三菱UFJ銀、元行員が貸金庫から顧客資産を着服-時価十数億円
(ブルームバーグ): 三菱UFJフィナンシャル・グループ(MUFG)は22日、傘下の三菱UFJ銀行の元行員が、東京都内の複数の支店で貸金庫から顧客の資産を着服していたと発表した。被害額は時価で十数億円に上るとしている。
発表によると、元行員は支店の店頭業務責任者だった。練馬支店(旧江古田支店含む)、玉川支店の2支店で、2020年4月から24年10月の約4年半にわたり、貸金庫契約者約60人の資産を盗んでいたとしている。
日本の金融業界では10月に、野村ホールディングス(HD)傘下の野村証券元社員による強盗殺人未遂容疑が発覚したばかり。リテール営業での相次ぐ不祥事の発覚で、顧客の信頼に根差す金融機関の自覚が改めて問われそうだ。
広報担当者によると、盗まれたものは非公表だが、貸金庫は一般に、株券や貴金属といった現金以外の資産を保管できる。
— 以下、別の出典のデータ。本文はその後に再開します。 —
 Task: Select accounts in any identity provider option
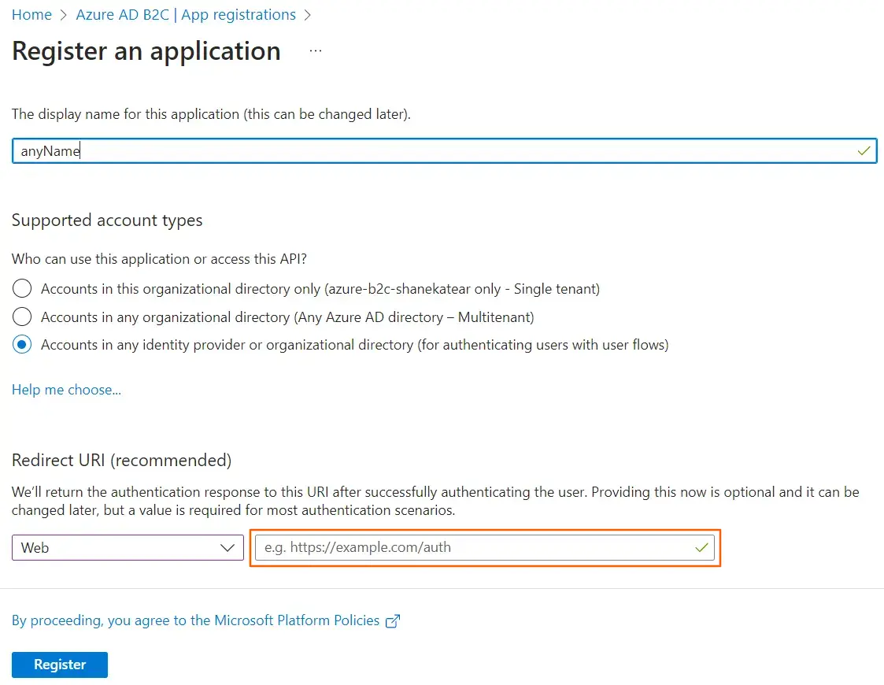tap(21, 344)
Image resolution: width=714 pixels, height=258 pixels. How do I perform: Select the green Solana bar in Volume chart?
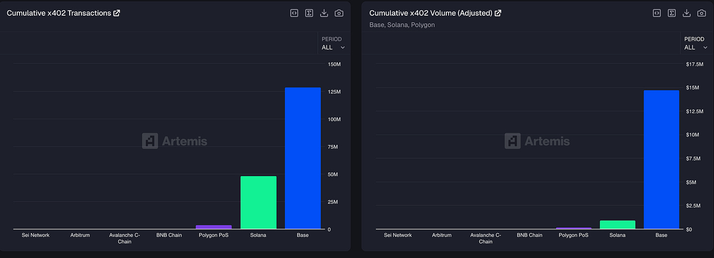[617, 225]

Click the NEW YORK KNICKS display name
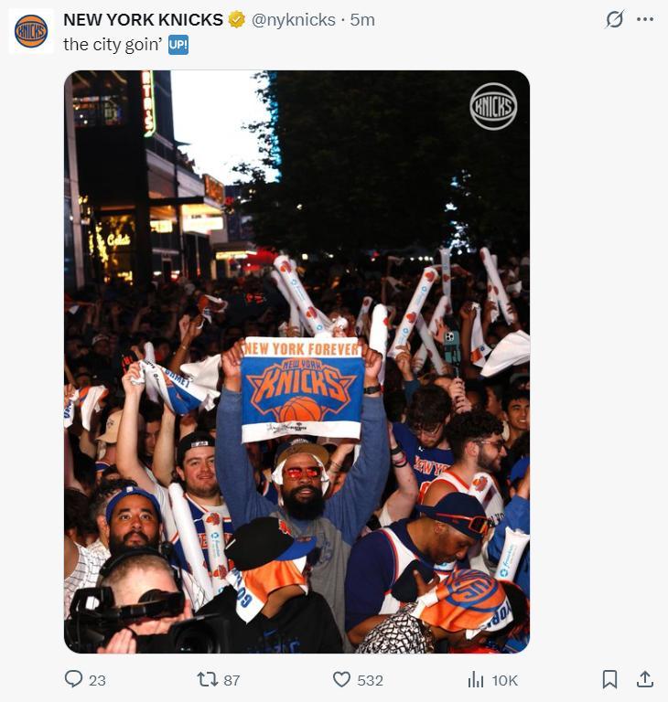pyautogui.click(x=143, y=20)
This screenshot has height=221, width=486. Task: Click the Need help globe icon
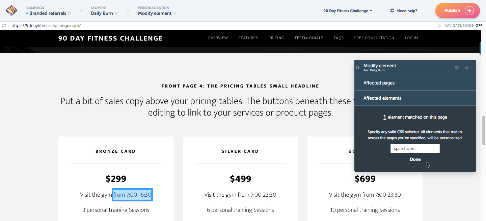tap(392, 11)
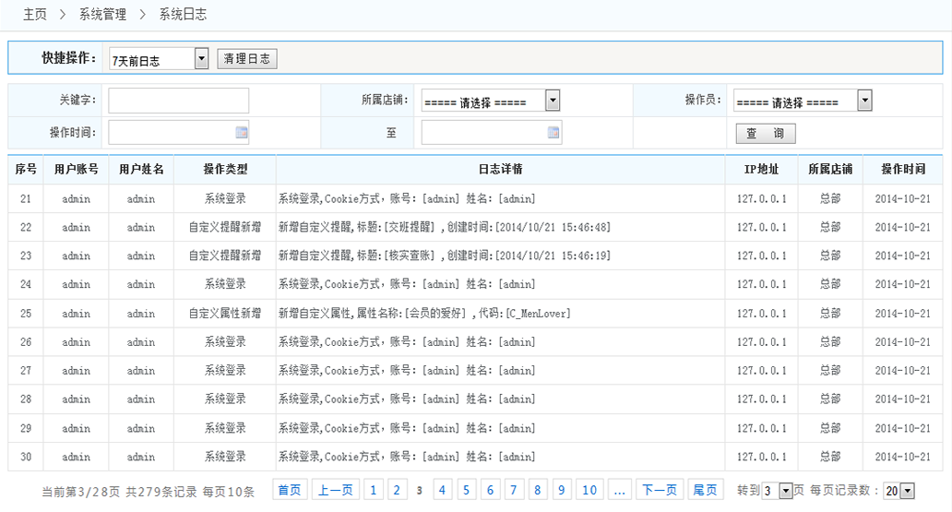
Task: Open calendar icon in end date field
Action: pyautogui.click(x=553, y=133)
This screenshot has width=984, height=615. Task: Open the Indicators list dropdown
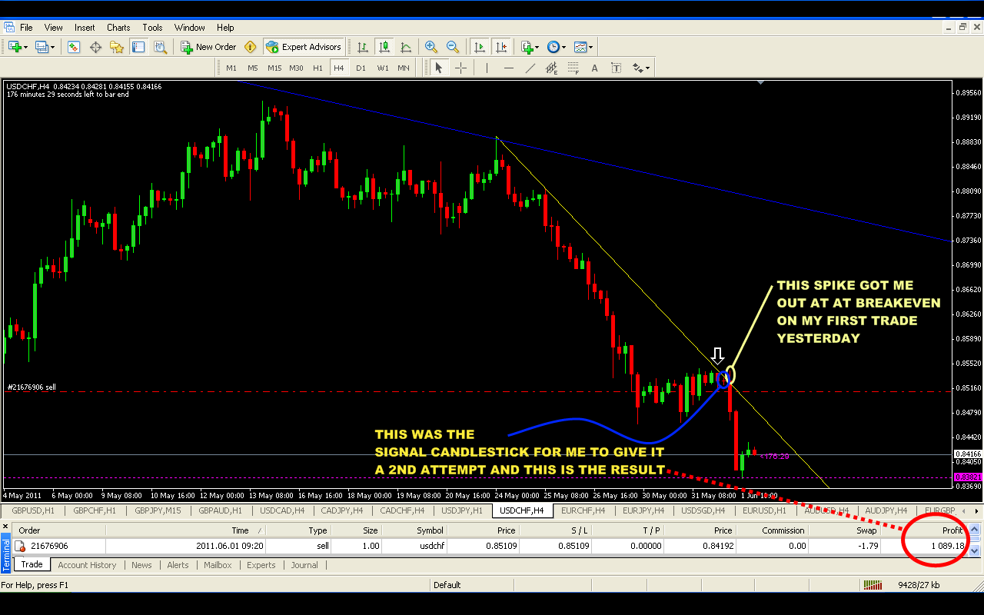530,47
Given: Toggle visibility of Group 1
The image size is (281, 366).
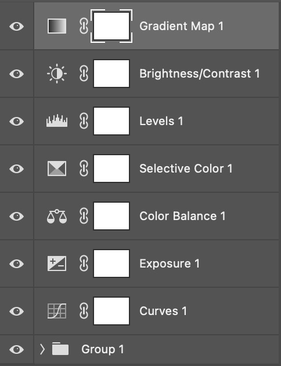Looking at the screenshot, I should point(17,349).
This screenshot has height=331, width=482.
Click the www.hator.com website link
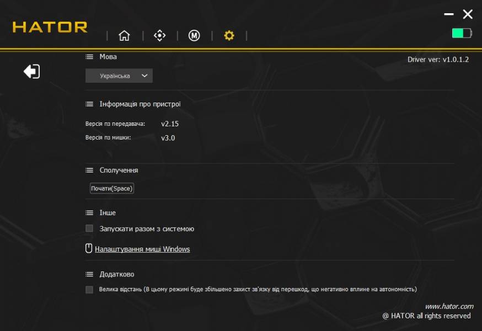[449, 305]
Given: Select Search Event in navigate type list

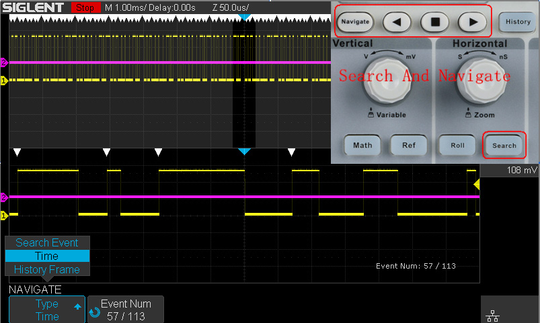Looking at the screenshot, I should (47, 243).
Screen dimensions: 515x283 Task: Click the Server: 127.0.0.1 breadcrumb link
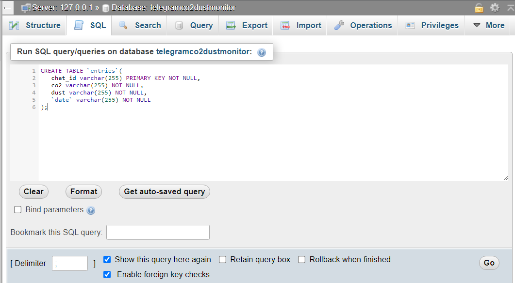(59, 8)
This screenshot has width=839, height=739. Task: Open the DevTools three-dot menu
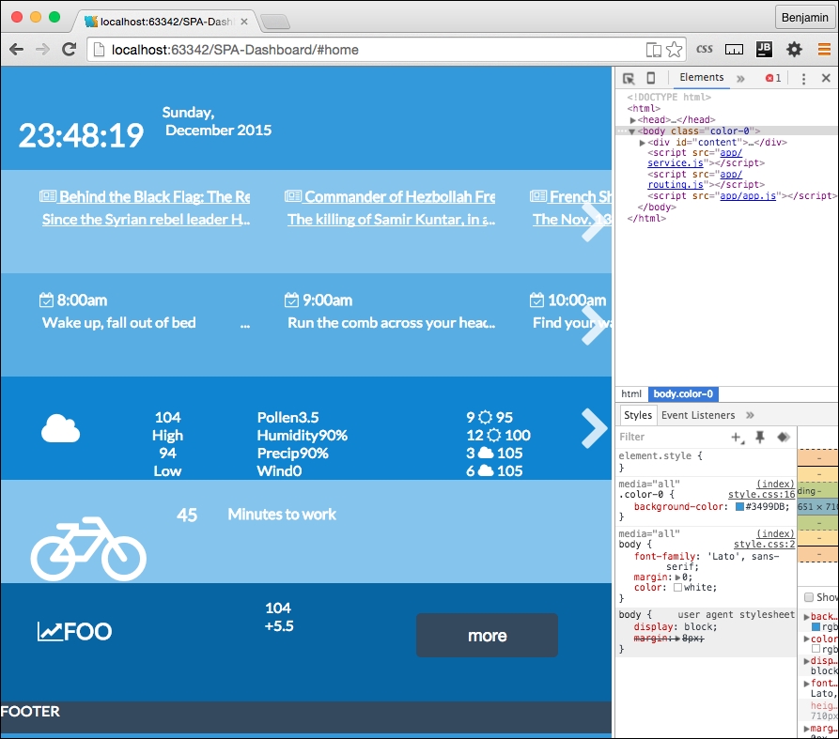pyautogui.click(x=804, y=78)
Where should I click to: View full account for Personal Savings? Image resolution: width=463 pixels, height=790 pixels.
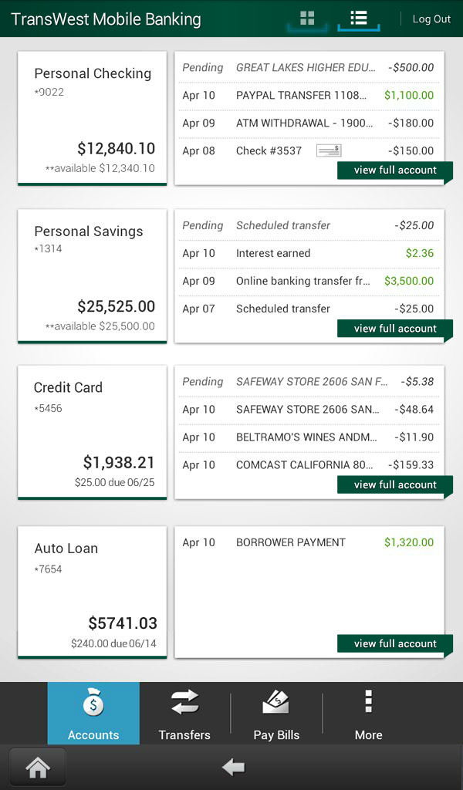pos(394,329)
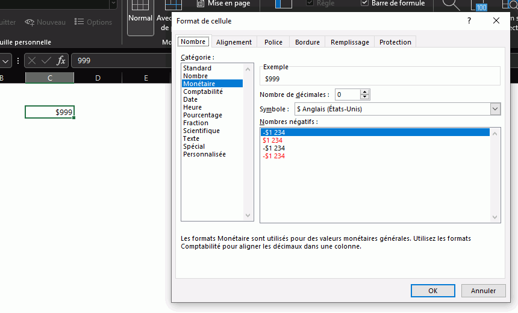Click the Mise en page view icon
Viewport: 518px width, 313px height.
[x=201, y=4]
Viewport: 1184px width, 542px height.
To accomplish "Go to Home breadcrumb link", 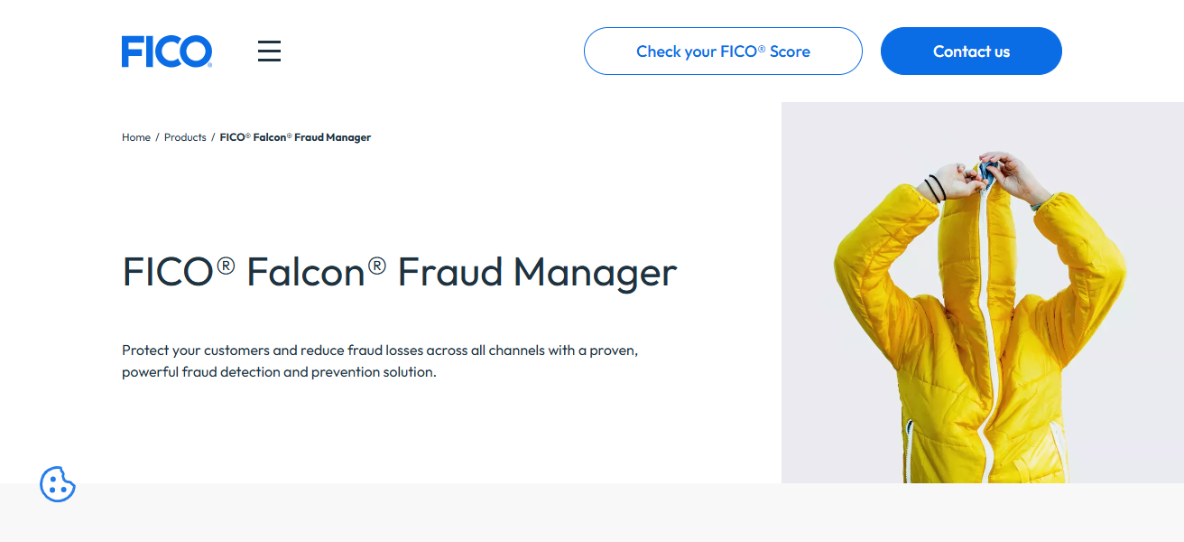I will point(136,137).
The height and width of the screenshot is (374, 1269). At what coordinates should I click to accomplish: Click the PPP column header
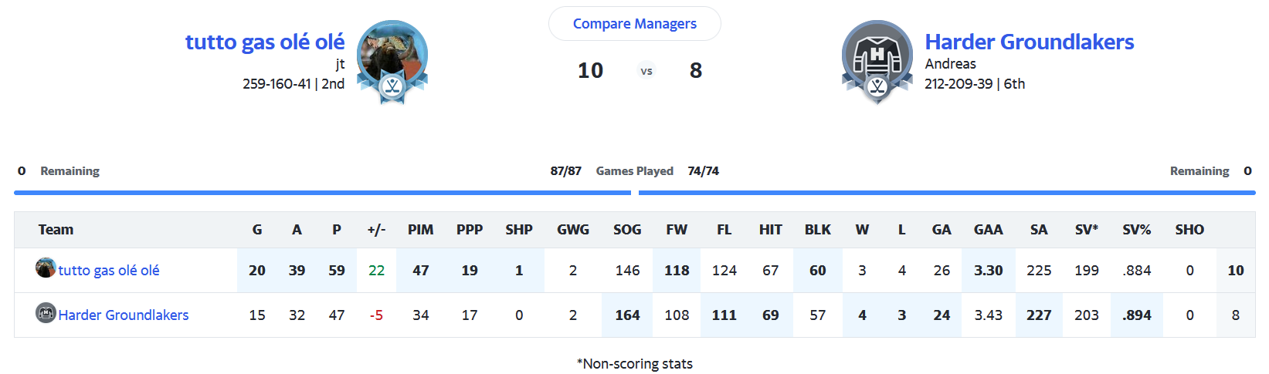pyautogui.click(x=470, y=230)
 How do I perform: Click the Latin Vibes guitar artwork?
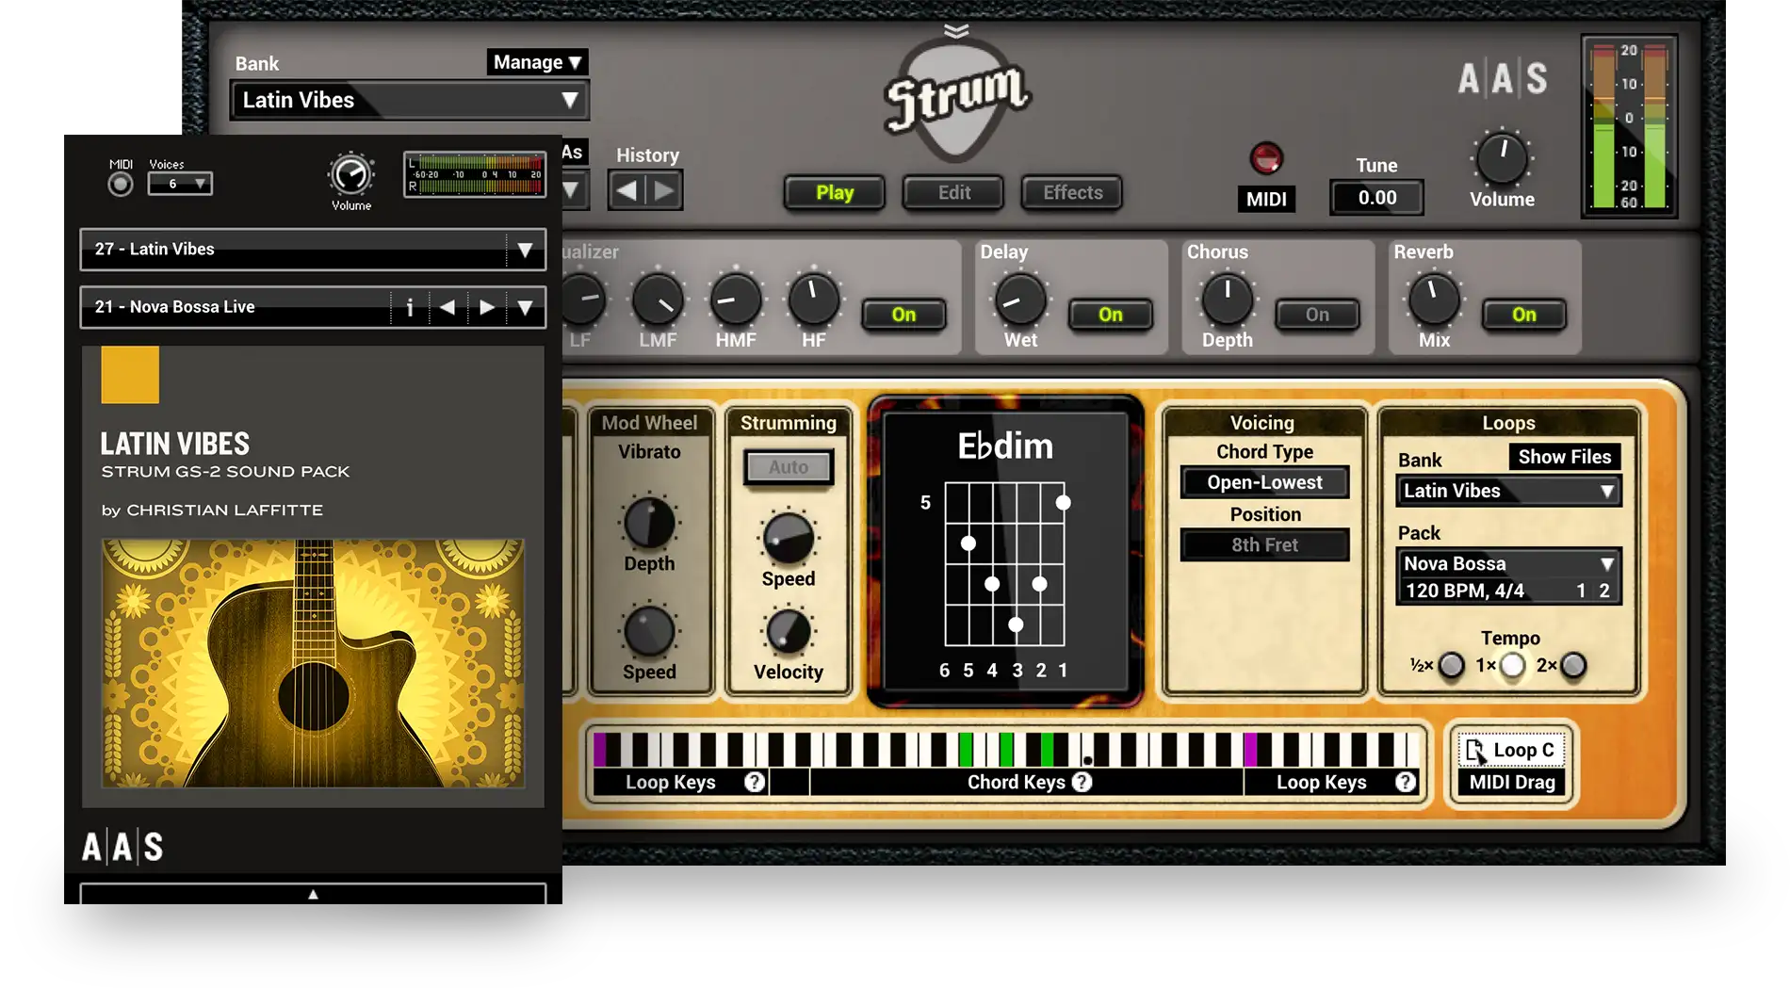[313, 663]
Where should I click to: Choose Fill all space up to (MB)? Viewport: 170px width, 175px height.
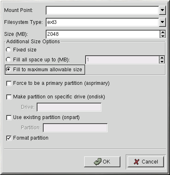tap(8, 60)
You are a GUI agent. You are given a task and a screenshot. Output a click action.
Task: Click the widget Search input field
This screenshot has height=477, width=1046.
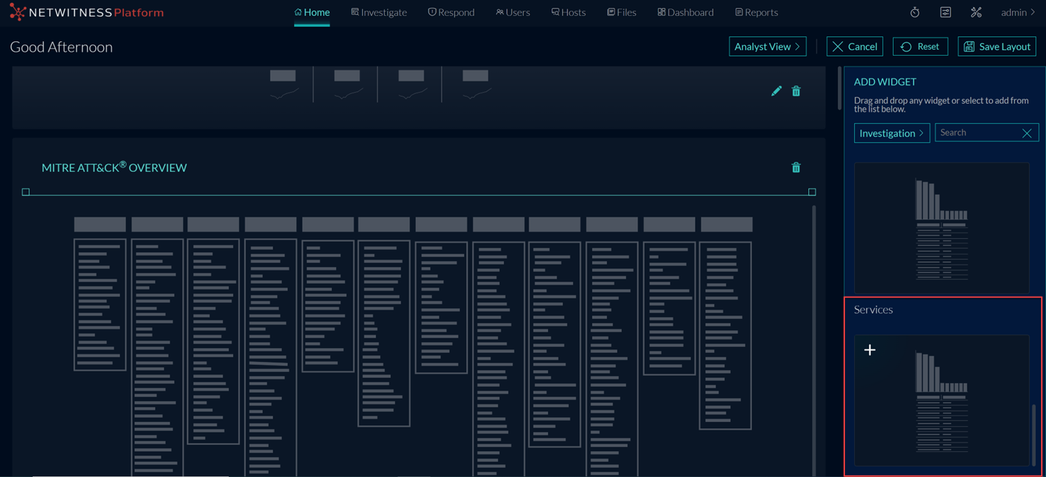point(974,132)
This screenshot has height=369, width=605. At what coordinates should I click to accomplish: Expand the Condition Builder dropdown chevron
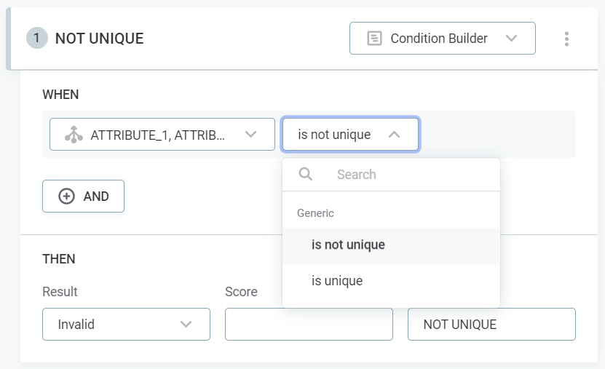(511, 39)
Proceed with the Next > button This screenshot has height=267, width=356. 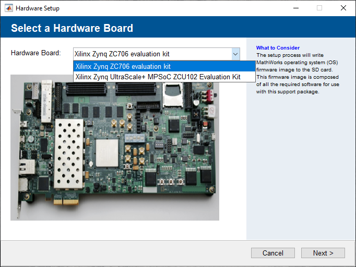323,253
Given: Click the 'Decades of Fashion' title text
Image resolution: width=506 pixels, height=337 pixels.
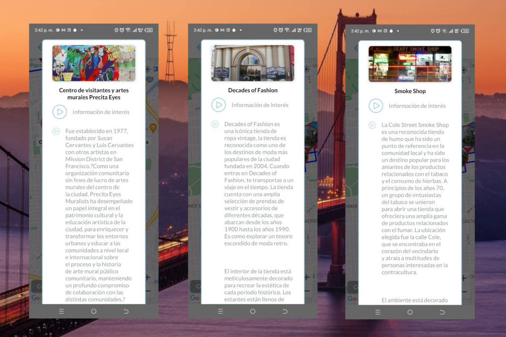Looking at the screenshot, I should click(x=253, y=90).
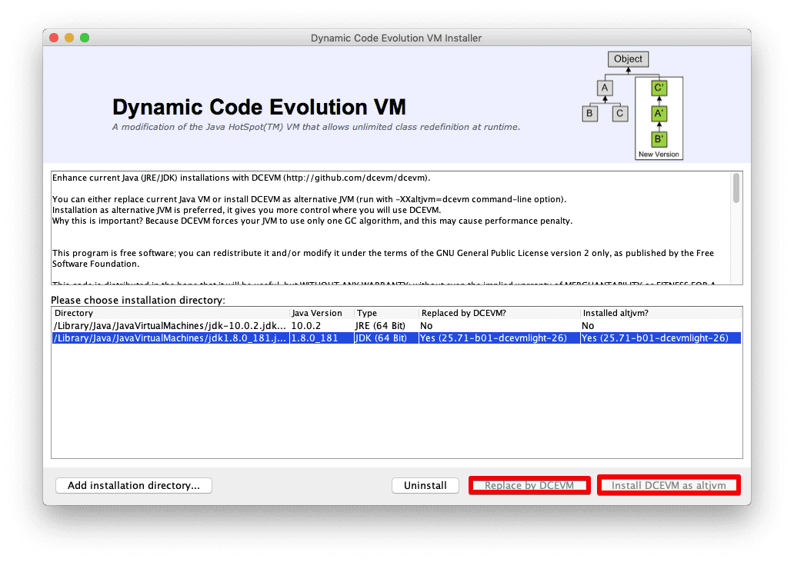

同行は所管の警察や金融庁にも情報提供を行い、詳細な事実関係の調査を進めている。
顧客からの指摘をもとに同行が調査して10月31日に事態が発覚した。元行員が認めたことから、11月14日に懲戒解雇した。
同行は発表文で「心よりおわび申し上げる。信頼・信用という弊行のビジネスの根幹を揺るがす事案であり、不安払しょくを最優先に取り組む」と陳謝した。
ブルームバーグ・インテリジェンスの伴英康アナリストは、銀行で顧客資産に関わる部署では二重三重の相互チェックが通常だと指摘し、「内部管理体制に不備があったと見られても仕方ない」と述べた。業績への影響は大きくないとみられるが、金融グループ各社が注力するウェルスマネジメント事業の現場で起こった事件だけにレピュテーションを傷つけ「足をすくわれるきっかけになりかねない」と危惧する。
MUFGでは、21年に三菱UFJ信託銀行で元社員による顧客預金5800万円の着服が発覚している。野村証の元社員が顧客に対する強盗殺人未遂と現住建造物等放火の罪で11月20日に起訴された。